Instruction >> Could you copy, word for word, the stretch of items below running from the one containing "label: 뷰어 설치안내" through the one containing "الكويت اليوم 13/06/2025", with both ends included?

---*---

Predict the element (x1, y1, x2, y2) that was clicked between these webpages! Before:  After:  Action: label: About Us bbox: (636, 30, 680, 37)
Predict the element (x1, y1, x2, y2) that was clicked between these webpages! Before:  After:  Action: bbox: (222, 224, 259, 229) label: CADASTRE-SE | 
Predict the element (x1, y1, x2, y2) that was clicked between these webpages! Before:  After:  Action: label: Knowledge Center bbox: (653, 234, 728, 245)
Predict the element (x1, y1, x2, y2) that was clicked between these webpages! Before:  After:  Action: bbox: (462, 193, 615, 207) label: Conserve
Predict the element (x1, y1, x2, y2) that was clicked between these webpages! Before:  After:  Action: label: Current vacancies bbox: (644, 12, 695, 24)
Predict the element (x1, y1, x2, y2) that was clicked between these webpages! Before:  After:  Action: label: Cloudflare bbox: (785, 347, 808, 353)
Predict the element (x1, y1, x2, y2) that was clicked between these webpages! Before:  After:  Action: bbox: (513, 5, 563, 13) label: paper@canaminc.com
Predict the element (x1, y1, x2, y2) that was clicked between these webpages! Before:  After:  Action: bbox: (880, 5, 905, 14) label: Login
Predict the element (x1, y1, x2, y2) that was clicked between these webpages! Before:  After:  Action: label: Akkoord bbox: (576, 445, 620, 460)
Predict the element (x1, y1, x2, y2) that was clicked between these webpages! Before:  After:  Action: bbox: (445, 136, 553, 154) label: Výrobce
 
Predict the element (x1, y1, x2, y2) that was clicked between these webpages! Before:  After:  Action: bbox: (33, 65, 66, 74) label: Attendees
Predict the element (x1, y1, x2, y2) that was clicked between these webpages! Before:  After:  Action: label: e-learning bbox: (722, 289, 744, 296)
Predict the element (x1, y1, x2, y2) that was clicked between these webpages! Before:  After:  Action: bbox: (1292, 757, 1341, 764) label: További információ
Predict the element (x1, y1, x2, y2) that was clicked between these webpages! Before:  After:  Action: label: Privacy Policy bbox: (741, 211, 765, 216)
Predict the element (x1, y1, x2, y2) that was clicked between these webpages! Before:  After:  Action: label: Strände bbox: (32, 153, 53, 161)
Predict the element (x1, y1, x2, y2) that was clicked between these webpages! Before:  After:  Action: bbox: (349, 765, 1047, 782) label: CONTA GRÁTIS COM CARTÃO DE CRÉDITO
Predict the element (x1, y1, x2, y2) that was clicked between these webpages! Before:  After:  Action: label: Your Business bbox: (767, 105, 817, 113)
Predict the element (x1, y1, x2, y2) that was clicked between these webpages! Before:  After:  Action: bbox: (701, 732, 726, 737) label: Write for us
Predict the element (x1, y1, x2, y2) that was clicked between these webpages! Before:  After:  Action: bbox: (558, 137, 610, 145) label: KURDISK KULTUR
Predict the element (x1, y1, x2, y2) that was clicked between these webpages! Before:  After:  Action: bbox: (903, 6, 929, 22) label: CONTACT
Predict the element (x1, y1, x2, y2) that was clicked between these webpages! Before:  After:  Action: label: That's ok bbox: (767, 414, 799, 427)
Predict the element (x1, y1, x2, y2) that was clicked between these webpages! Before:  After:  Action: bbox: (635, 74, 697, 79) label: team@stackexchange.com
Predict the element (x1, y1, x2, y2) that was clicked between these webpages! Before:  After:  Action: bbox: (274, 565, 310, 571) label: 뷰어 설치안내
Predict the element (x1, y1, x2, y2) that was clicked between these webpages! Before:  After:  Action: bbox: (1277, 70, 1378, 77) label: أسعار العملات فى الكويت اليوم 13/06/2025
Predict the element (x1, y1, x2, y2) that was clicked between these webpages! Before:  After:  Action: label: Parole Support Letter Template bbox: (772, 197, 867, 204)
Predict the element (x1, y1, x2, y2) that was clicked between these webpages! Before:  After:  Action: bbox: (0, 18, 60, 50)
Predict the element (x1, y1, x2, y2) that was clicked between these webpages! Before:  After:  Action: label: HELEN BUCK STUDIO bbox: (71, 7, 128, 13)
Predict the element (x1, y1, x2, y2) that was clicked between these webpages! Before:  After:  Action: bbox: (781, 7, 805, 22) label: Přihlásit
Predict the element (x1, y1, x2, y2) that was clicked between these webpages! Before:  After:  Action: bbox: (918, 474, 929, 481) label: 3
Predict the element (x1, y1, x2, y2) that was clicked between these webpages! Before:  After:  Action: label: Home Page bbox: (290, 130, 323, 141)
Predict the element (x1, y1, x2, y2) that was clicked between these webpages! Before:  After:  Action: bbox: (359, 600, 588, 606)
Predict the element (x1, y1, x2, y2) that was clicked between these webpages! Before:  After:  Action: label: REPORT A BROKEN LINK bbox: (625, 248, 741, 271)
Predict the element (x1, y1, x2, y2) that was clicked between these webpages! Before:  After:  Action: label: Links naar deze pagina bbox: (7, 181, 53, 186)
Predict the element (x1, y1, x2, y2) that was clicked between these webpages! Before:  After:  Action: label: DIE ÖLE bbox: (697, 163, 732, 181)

---*---

Full answer >>
Predict the element (x1, y1, x2, y2) that was clicked between these webpages! Before:  After:  Action: bbox: (274, 565, 310, 571) label: 뷰어 설치안내
Predict the element (x1, y1, x2, y2) that was clicked between these webpages! Before:  After:  Action: bbox: (1277, 70, 1378, 77) label: أسعار العملات فى الكويت اليوم 13/06/2025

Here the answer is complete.